WHAT TO DO
Which lines run from the line containing "Essays (50, 2046)" through the end of the records below? Reproduce them exactly, and nothing else.

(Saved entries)
○ ○ ○ ○
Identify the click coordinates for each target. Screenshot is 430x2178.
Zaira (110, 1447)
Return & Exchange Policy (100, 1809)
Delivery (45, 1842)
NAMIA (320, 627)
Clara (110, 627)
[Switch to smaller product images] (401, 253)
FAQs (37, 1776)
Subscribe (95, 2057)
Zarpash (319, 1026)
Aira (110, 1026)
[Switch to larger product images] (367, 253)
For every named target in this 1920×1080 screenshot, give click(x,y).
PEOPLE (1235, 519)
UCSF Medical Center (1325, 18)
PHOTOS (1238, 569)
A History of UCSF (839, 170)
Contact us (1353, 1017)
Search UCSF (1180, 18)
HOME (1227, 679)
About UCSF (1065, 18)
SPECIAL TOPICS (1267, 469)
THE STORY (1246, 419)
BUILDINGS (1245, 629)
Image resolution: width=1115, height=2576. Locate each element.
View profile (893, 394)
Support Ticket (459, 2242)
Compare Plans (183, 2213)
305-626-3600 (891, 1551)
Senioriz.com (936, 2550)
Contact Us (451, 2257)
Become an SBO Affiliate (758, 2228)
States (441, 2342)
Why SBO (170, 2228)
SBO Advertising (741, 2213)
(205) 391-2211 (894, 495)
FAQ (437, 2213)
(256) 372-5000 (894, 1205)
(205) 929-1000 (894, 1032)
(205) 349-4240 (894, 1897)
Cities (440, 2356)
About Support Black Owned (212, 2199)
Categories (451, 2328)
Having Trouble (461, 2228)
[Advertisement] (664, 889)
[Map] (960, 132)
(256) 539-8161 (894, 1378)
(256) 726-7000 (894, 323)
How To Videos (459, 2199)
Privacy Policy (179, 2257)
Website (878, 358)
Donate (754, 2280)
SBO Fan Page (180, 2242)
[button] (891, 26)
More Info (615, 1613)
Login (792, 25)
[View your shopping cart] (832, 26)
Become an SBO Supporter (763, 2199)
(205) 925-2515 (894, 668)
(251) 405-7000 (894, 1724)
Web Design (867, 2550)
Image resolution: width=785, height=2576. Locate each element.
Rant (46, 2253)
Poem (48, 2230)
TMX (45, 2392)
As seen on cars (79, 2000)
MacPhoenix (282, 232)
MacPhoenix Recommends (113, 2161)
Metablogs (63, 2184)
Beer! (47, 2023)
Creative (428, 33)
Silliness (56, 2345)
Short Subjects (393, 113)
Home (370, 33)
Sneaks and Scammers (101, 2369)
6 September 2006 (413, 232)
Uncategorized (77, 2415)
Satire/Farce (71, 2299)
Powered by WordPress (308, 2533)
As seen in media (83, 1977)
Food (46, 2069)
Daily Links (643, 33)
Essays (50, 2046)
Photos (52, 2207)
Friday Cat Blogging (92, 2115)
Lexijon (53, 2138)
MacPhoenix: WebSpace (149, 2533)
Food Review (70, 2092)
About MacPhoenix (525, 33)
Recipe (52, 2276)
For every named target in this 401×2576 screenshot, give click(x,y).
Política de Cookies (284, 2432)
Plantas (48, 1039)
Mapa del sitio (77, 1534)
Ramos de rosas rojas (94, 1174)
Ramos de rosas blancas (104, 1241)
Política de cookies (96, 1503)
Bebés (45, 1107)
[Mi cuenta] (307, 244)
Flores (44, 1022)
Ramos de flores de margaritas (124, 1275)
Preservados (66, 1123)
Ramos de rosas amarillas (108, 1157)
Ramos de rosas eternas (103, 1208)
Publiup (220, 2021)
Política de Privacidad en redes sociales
○ ○ ○ ○
WRITTEN REPLY
Essays (50, 2046)
Photos (52, 2207)
Friday Cat Blogging (92, 2115)
Lexijon (53, 2138)
MacPhoenix: WebSpace (149, 2533)
Food Review (70, 2092)
About MacPhoenix (525, 33)
Recipe (52, 2276)
For every named target in this 401×2576 screenshot, give click(x,y).
Política de Cookies (284, 2432)
Plantas (48, 1039)
Mapa del sitio (77, 1534)
Ramos de rosas rojas (94, 1174)
Ramos de rosas blancas (104, 1241)
Política de cookies (96, 1503)
Bebés (45, 1107)
[Mi cuenta] (307, 244)
Flores (44, 1022)
Ramos de flores de margaritas (124, 1275)
Preservados (66, 1123)
Ramos de rosas amarillas (108, 1157)
Ramos de rosas eternas (103, 1208)
Publiup (220, 2021)
Política de Privacidad en redes sociales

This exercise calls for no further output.